Boghall Castle was a 14th-century castle to the south of Biggar, South Lanarkshire, Scotland. Boghall became ruinous in the 19th century.

==History==
The courtyard castle was built in the 14th century by the Fleming family, to replace the motte and bailey castle at Biggar. The castle was strategically sited where the valleys of the River Tweed and the River Clyde meet.

The foundations of two D-shaped towers survive but the rest is ruinous.

Edward II of England stayed at Boghall in 1310. During 1473, Queen Margaret, wife of James III of Scotland, stayed the night at Boghall on her way to the shrine of St. Ninian in Whithorn.

Mary, Queen of Scots stayed at Boghall in 1565. Regent Moray came to Boghall with an army on 11 June 1568 and the castle surrendered to him. He did not slight or demolish it, because Lord Fleming held Dumbarton Castle against him, and he hoped to negotiate.

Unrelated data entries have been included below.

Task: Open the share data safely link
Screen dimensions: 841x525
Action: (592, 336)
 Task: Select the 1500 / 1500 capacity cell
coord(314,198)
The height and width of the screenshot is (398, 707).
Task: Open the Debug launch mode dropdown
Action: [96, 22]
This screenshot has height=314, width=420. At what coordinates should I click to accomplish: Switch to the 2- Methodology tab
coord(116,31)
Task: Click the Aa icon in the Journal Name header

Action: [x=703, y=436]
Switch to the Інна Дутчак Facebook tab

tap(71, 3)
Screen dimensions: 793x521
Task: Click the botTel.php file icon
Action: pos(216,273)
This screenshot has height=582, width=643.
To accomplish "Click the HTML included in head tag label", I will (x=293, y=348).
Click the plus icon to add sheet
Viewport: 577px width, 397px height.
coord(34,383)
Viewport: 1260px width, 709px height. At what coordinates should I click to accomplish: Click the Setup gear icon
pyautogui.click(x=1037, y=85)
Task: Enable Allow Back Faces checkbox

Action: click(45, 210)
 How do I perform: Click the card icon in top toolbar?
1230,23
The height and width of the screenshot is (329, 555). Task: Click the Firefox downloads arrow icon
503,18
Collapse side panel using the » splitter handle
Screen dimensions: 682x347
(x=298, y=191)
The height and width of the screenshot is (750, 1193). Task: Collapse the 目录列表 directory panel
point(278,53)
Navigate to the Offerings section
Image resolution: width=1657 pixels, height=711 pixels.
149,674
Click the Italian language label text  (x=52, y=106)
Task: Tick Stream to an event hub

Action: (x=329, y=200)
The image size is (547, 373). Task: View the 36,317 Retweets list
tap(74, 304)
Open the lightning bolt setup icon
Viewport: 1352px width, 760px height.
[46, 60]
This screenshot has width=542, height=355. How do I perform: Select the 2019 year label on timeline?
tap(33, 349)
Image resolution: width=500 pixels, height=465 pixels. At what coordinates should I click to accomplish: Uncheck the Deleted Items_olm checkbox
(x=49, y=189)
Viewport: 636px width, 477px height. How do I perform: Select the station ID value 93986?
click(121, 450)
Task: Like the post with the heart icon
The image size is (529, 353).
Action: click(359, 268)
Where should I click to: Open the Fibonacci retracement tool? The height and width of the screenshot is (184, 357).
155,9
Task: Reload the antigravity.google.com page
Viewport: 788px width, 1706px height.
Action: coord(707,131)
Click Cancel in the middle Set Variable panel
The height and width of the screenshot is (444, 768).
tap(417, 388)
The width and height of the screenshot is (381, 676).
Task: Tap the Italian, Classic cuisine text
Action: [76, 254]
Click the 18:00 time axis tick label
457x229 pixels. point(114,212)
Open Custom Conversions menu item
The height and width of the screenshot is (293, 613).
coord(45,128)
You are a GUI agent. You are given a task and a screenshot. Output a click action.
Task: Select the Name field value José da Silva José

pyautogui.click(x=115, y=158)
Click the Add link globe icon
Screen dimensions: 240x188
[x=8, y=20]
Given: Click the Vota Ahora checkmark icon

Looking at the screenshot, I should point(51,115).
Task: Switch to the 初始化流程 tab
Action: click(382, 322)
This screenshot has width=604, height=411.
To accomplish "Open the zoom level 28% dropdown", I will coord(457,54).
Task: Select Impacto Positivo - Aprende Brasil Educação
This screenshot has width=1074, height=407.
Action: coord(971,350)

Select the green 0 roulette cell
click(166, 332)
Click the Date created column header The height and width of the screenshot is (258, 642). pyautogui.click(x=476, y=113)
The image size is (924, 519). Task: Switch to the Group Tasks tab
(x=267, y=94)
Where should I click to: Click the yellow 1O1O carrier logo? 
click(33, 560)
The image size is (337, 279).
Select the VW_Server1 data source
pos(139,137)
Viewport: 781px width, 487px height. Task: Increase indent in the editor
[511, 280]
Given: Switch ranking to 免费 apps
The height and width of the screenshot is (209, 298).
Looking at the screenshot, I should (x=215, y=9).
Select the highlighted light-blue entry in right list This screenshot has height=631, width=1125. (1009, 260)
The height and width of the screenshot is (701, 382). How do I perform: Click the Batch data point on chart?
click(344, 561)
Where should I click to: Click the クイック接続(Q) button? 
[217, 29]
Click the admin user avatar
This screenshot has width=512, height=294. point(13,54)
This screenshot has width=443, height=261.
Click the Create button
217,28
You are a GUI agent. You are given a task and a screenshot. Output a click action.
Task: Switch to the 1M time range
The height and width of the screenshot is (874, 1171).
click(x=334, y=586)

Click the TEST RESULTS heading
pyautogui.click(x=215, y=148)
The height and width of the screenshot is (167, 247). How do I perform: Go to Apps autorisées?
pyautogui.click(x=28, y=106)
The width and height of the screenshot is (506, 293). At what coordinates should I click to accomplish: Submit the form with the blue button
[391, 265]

On 14 November 1569, Regent Moray gave soldiers, commanded by James Cunningham, 20 shillings in drinksilver for their labours in confiscating the goods of Lord Fleming at Boghall. The farm stock taken from Boghall included 8 oxen, 13 cows, a bull, and a flock of 617 sheep.

Regent Lennox sacked the houses of Cumbernauld and Boghall in September and October 1570, and expelled Lord Fleming's wife Elizabeth Ross and her three infant children from her properties.

An inventory of goods at Boghall Castle was made in October 1578 after the death of Elizabeth Ross, Lady Fleming, the wife of John Fleming, 5th Lord Fleming. These include rich bed hangings and canopies of velvet and silk and gilded wooden knops and finials for beds.